SET PROBLEM.
Quote every line of the records below word for word, but leave the pictures out of your answer.

[Records from a data source]
※ ※ ※
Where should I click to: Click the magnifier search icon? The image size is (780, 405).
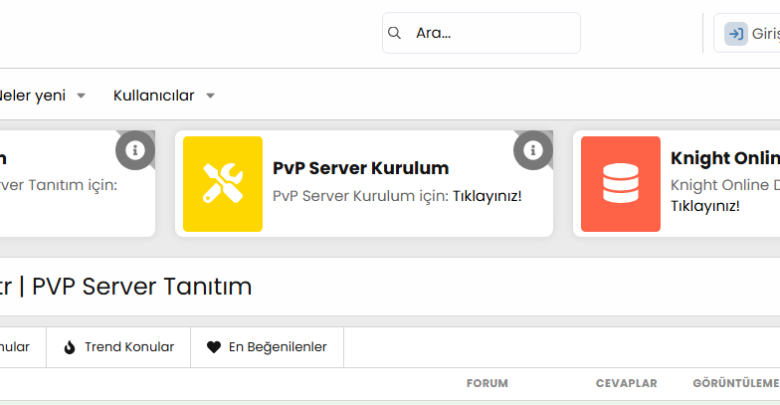point(395,33)
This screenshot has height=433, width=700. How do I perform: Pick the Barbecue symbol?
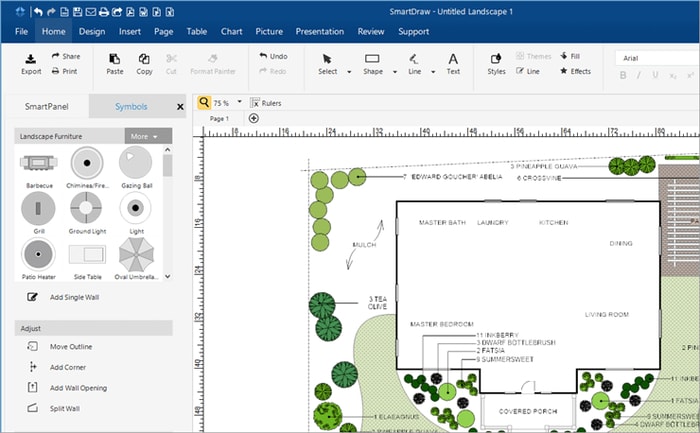[39, 160]
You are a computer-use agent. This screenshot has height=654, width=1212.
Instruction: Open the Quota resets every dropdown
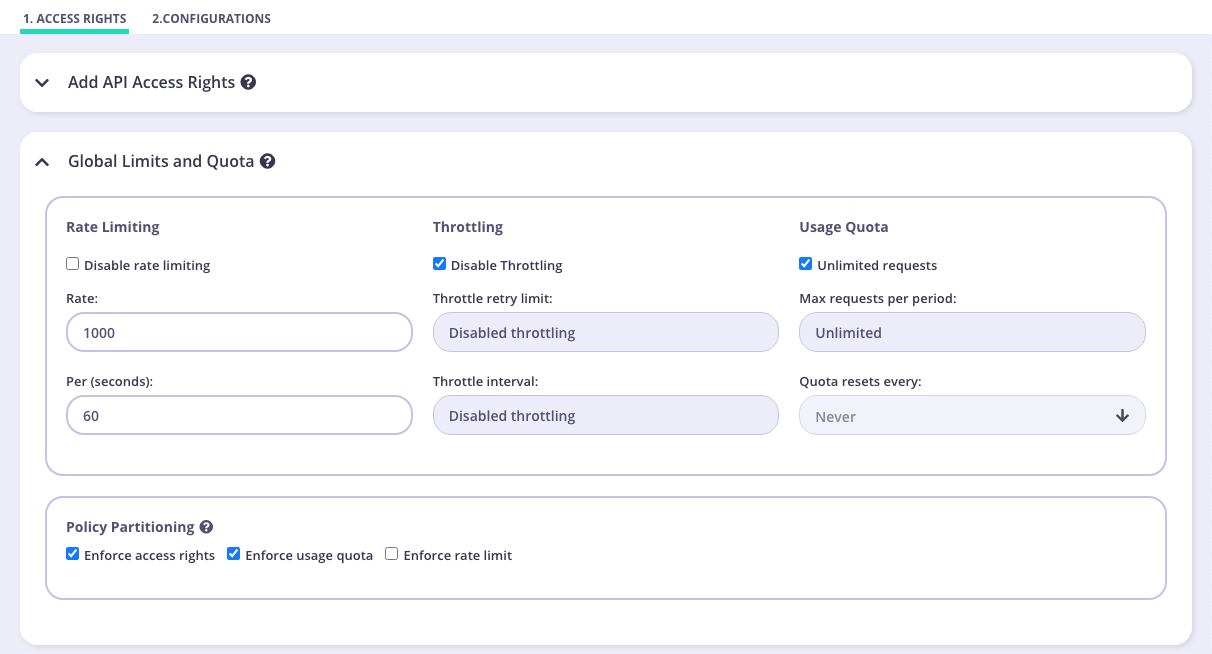(x=971, y=416)
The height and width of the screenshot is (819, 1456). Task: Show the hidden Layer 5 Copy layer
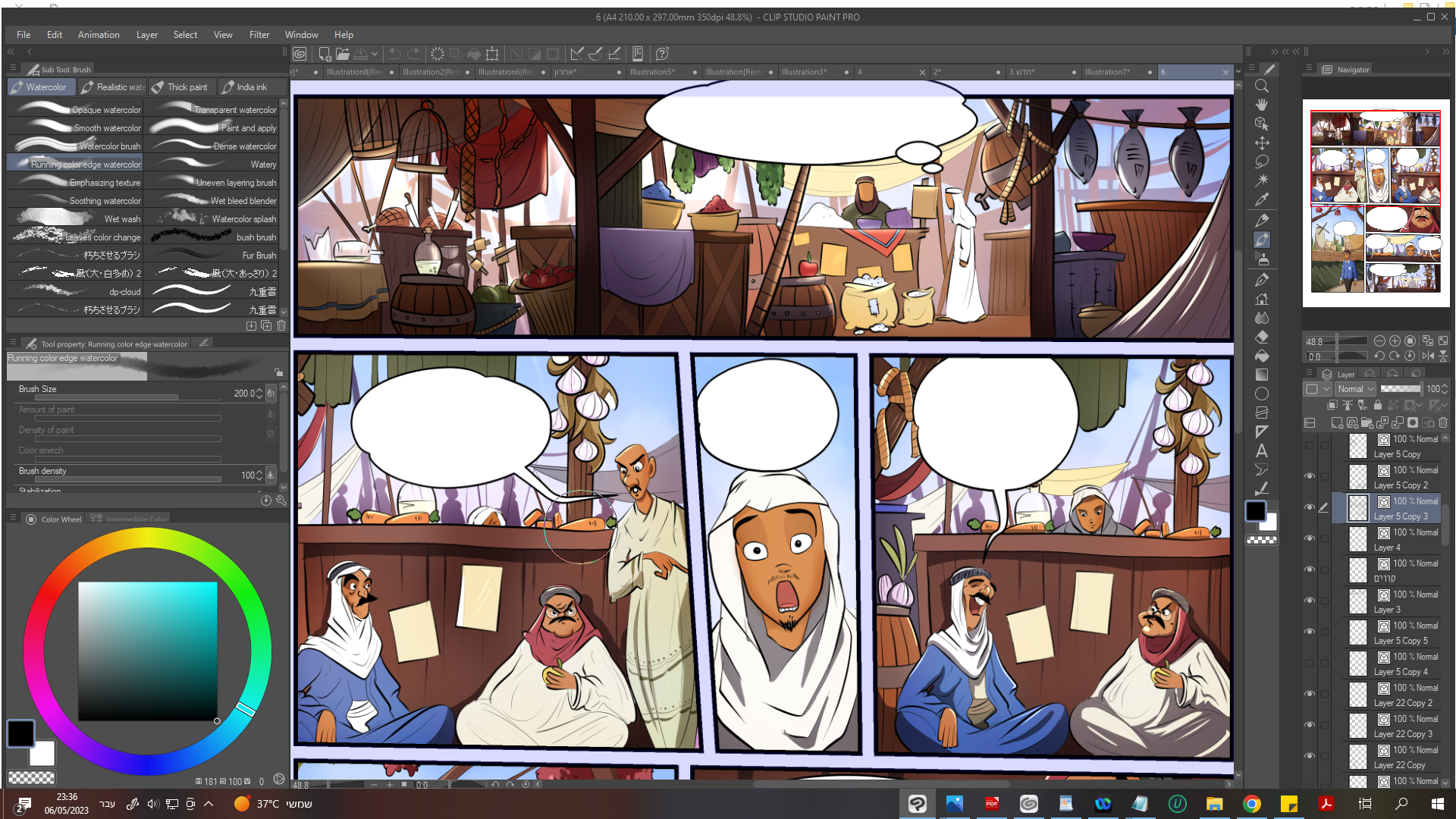coord(1310,445)
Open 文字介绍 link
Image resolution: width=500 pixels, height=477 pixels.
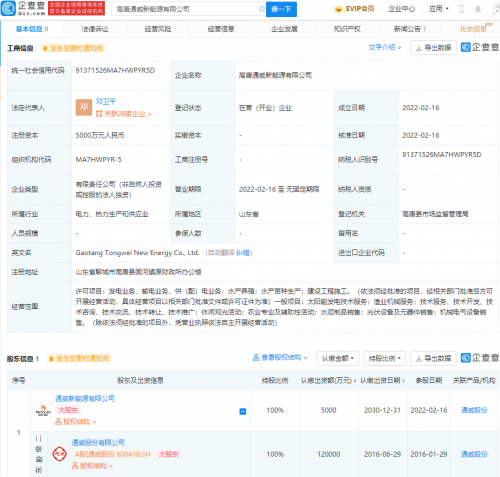pyautogui.click(x=385, y=47)
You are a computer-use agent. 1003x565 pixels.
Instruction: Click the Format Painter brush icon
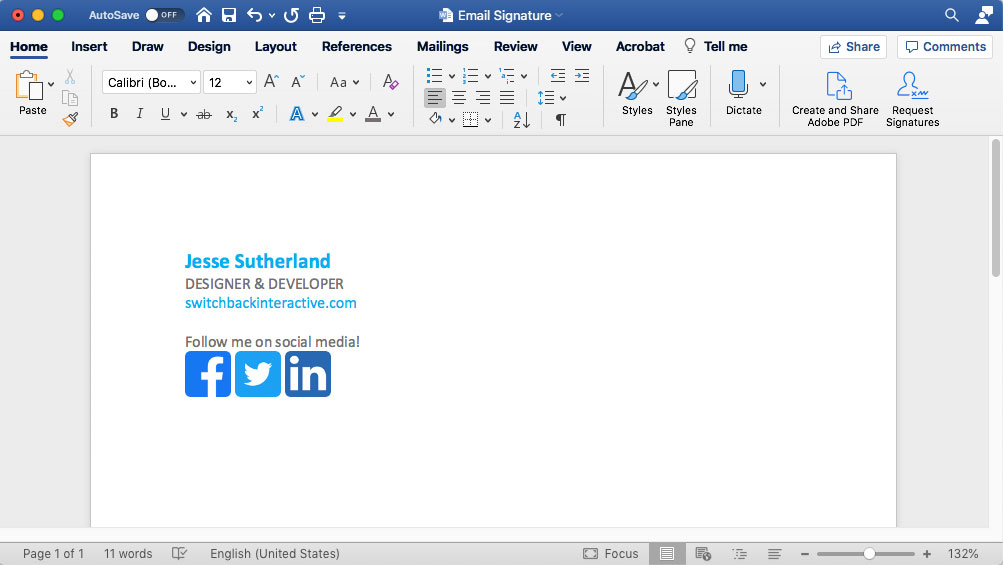[x=70, y=119]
※ ※ ※
REPLY.
Where should I click to: Click the magnifier search icon? The image size is (780, 405).
point(395,33)
This screenshot has height=433, width=700. How do I perform: Pick the Barbecue symbol?
[39, 160]
You are a computer-use agent. This screenshot has height=654, width=1212.
Instruction: Open the Quota resets every dropdown
(x=971, y=416)
The height and width of the screenshot is (819, 1456). Task: Show the hidden Layer 5 Copy layer
coord(1310,445)
Open 文字介绍 link
Image resolution: width=500 pixels, height=477 pixels.
pyautogui.click(x=385, y=47)
You are a computer-use agent. 1003x565 pixels.
Instruction: Click the Format Painter brush icon
[x=70, y=119]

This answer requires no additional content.